Именно тогда прозвали его Царем Ханаанским; как можете вы догадаться, я был его преданным визирем, втайне ненавидящим своего господина и мечтающим о его лютой смерти; впрочем, со смертью его исчезли бы и те крохи, что иногда все же перепадали с его жирного и щедрого языческого стола; устав от очередной восторженной обожательницы, он великодушно дарил ее мне, а та, раскусив через пару деньков мои унылые благородные рассуждения, сбегала от скуки из нашей комнаты к такому же, как он, языческому царьку, но, разумеется, рангом пониже; ибо никто не мог тягаться с ним в разврате и пошлости, никто так смачно в присутствии дам не испускал шумных ветров и даже сытой наглой отрыжки, тут же компенсируя их каким-нибудь глупейшим гастрономическим выражением и предлагая похабный тост, который все с радостью принимали; никто, как он, не сидел неделями за столом, играя одновременно в «девятку», покер и преферанс и поглощая ящиками холодное
К моменту окончания института неожиданно оказалось, что он был автором необыкновенно талантливой работы по магнитному резонансу, получившей первую премию на международном студенческом конкурсе; и это не было свадебным подарком папы-декана, ибо сам папа написать эту работу не мог, так как был просто чиновником, лишенным большого воображения и не поднявшимся выше кандидатского минимума, готовым подарить разве что квартиру с видом на Кремль, – как признался мне сам Царь Ханаанский, он писал свои заметки по магнитному резонансу от нечего делать, ночами, очень часто после шумной попойки, чуть ли не за игорным столом, на манжетах, а то и прямо на картах, так что иной какой-нибудь бубновый валет, ни слухом ни духом не ведавший о существовании антиматерии, и увивающийся разве что за козырной дамой бубей, стал первым свидетелем его необыкновенных успехов. «Сам не знаю, старик, как это у меня получается; два на два умножить иногда не могу, а тут видишь, как широко размахнулся!

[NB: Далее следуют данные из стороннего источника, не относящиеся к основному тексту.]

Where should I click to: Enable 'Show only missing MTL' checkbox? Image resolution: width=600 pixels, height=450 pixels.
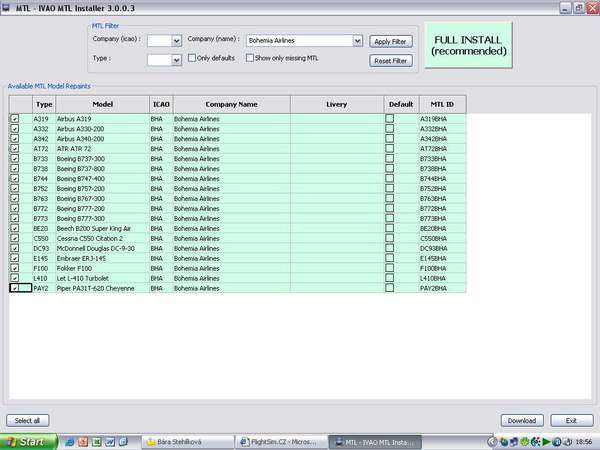250,59
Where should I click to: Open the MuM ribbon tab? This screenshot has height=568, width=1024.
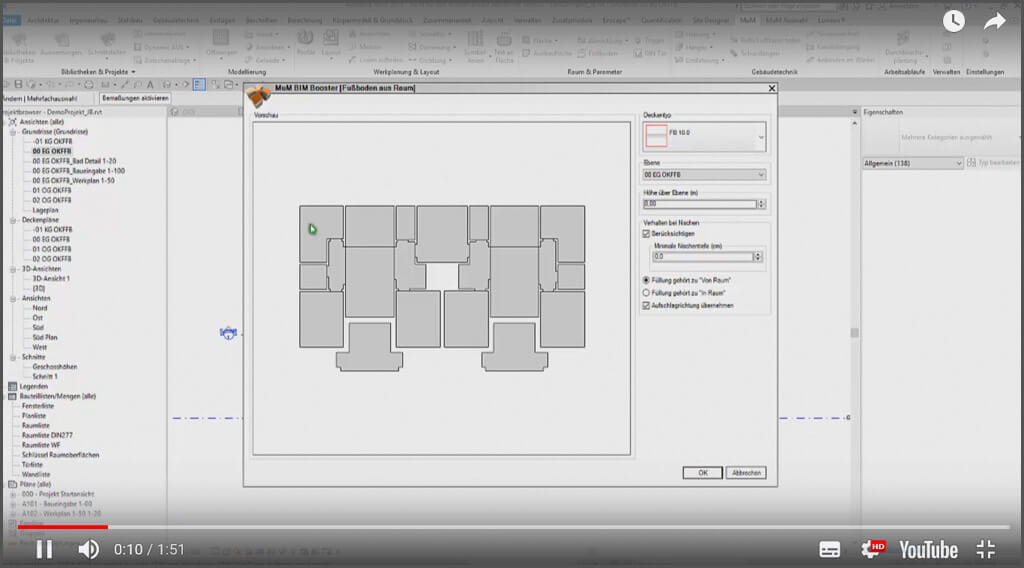click(x=746, y=19)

Скучно, брат, жить, скучно страшно, вот и лезет в голову всякая дичь!» И в этом был весь Царь Ханаанский! Игра, отрыжка, бурчанье в желудке, брезгливое снисхождение к какой-нибудь одуревшей от экзотичной обстановки дурочке-первокурснице, сонный туалет где-то в районе полудня, обязательная процедура опохмеления, и вновь – игра до завтрашнего утра, в перерыве которой, устав от поэтической эпопеи, он, забывший правила арифметики, небрежно нарисовал на манжете открытие государственной важности. О том, что это действительно так, и что его студенческие экзерсисы неожиданно пригодились в ядерной физике, свидетельствовал легкий переполох среди академиков, один из которых скоропостижно скончался, а другой элементарно свихнулся, и, неожиданно очутившись в психушке, доказывал местным Наполеонам и Александрам, что это именно он тот самый гениальный студент. Наполеоны и Александры, естественно, не возражали.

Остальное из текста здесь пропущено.